**INSTRUCTIONS TO FOLLOW:**
Can you rewrite every line of the items below as a JSON list of strings, one string per line, leaving out the blank lines?

**DATA TO USE:**
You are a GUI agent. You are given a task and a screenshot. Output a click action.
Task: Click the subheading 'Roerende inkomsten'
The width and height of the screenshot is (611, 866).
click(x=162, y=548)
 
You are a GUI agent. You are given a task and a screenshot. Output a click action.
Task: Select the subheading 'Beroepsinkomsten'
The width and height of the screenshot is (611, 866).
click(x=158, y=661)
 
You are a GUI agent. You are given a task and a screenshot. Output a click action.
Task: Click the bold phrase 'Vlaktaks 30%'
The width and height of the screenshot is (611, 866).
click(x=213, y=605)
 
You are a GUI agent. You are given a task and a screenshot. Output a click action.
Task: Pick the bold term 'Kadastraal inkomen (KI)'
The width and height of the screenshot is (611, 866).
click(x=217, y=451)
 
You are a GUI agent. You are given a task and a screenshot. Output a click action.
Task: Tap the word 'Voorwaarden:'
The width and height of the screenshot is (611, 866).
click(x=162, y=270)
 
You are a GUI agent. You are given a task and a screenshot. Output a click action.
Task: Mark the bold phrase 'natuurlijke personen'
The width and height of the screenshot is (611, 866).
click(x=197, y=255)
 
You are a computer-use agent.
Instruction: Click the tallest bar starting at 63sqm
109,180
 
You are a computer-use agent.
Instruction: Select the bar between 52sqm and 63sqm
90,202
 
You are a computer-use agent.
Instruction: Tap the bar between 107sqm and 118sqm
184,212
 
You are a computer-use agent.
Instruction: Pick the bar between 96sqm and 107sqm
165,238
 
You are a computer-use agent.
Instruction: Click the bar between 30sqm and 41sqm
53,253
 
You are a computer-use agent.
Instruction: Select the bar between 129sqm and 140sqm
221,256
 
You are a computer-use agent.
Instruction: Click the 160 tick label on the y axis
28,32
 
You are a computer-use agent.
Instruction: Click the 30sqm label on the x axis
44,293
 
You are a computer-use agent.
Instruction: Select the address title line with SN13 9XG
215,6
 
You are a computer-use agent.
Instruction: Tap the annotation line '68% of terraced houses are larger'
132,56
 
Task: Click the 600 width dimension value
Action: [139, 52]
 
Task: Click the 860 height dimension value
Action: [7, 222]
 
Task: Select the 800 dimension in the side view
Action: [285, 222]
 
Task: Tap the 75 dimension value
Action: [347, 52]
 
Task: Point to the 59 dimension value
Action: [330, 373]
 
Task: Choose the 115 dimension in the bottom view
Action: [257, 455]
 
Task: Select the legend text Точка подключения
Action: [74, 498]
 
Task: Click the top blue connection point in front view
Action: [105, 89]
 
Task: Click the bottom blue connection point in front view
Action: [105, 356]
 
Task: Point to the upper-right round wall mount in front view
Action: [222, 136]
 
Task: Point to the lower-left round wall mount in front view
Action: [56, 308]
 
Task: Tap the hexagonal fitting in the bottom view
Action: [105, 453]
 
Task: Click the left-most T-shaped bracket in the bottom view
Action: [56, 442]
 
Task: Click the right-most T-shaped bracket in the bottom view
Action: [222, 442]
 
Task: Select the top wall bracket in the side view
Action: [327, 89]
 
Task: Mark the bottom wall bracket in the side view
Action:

**ANSWER TO THE EXERCISE:**
[
  "You are a GUI agent. You are given a task and a screenshot. Output a click action.",
  "Task: Click the subheading 'Roerende inkomsten'",
  "The width and height of the screenshot is (611, 866).",
  "click(x=162, y=548)",
  "You are a GUI agent. You are given a task and a screenshot. Output a click action.",
  "Task: Select the subheading 'Beroepsinkomsten'",
  "The width and height of the screenshot is (611, 866).",
  "click(x=158, y=661)",
  "You are a GUI agent. You are given a task and a screenshot. Output a click action.",
  "Task: Click the bold phrase 'Vlaktaks 30%'",
  "The width and height of the screenshot is (611, 866).",
  "click(x=213, y=605)",
  "You are a GUI agent. You are given a task and a screenshot. Output a click action.",
  "Task: Pick the bold term 'Kadastraal inkomen (KI)'",
  "The width and height of the screenshot is (611, 866).",
  "click(x=217, y=451)",
  "You are a GUI agent. You are given a task and a screenshot. Output a click action.",
  "Task: Tap the word 'Voorwaarden:'",
  "The width and height of the screenshot is (611, 866).",
  "click(x=162, y=270)",
  "You are a GUI agent. You are given a task and a screenshot. Output a click action.",
  "Task: Mark the bold phrase 'natuurlijke personen'",
  "The width and height of the screenshot is (611, 866).",
  "click(x=197, y=255)",
  "You are a computer-use agent.",
  "Instruction: Click the tallest bar starting at 63sqm",
  "109,180",
  "You are a computer-use agent.",
  "Instruction: Select the bar between 52sqm and 63sqm",
  "90,202",
  "You are a computer-use agent.",
  "Instruction: Tap the bar between 107sqm and 118sqm",
  "184,212",
  "You are a computer-use agent.",
  "Instruction: Pick the bar between 96sqm and 107sqm",
  "165,238",
  "You are a computer-use agent.",
  "Instruction: Click the bar between 30sqm and 41sqm",
  "53,253",
  "You are a computer-use agent.",
  "Instruction: Select the bar between 129sqm and 140sqm",
  "221,256",
  "You are a computer-use agent.",
  "Instruction: Click the 160 tick label on the y axis",
  "28,32",
  "You are a computer-use agent.",
  "Instruction: Click the 30sqm label on the x axis",
  "44,293",
  "You are a computer-use agent.",
  "Instruction: Select the address title line with SN13 9XG",
  "215,6",
  "You are a computer-use agent.",
  "Instruction: Tap the annotation line '68% of terraced houses are larger'",
  "132,56",
  "Task: Click the 600 width dimension value",
  "Action: [139, 52]",
  "Task: Click the 860 height dimension value",
  "Action: [7, 222]",
  "Task: Select the 800 dimension in the side view",
  "Action: [285, 222]",
  "Task: Tap the 75 dimension value",
  "Action: [347, 52]",
  "Task: Point to the 59 dimension value",
  "Action: [330, 373]",
  "Task: Choose the 115 dimension in the bottom view",
  "Action: [257, 455]",
  "Task: Select the legend text Точка подключения",
  "Action: [74, 498]",
  "Task: Click the top blue connection point in front view",
  "Action: [105, 89]",
  "Task: Click the bottom blue connection point in front view",
  "Action: [105, 356]",
  "Task: Point to the upper-right round wall mount in front view",
  "Action: [222, 136]",
  "Task: Point to the lower-left round wall mount in front view",
  "Action: [56, 308]",
  "Task: Tap the hexagonal fitting in the bottom view",
  "Action: [105, 453]",
  "Task: Click the left-most T-shaped bracket in the bottom view",
  "Action: [56, 442]",
  "Task: Click the right-most T-shaped bracket in the bottom view",
  "Action: [222, 442]",
  "Task: Select the top wall bracket in the side view",
  "Action: [327, 89]",
  "Task: Mark the bottom wall bracket in the side view",
  "Action:"
]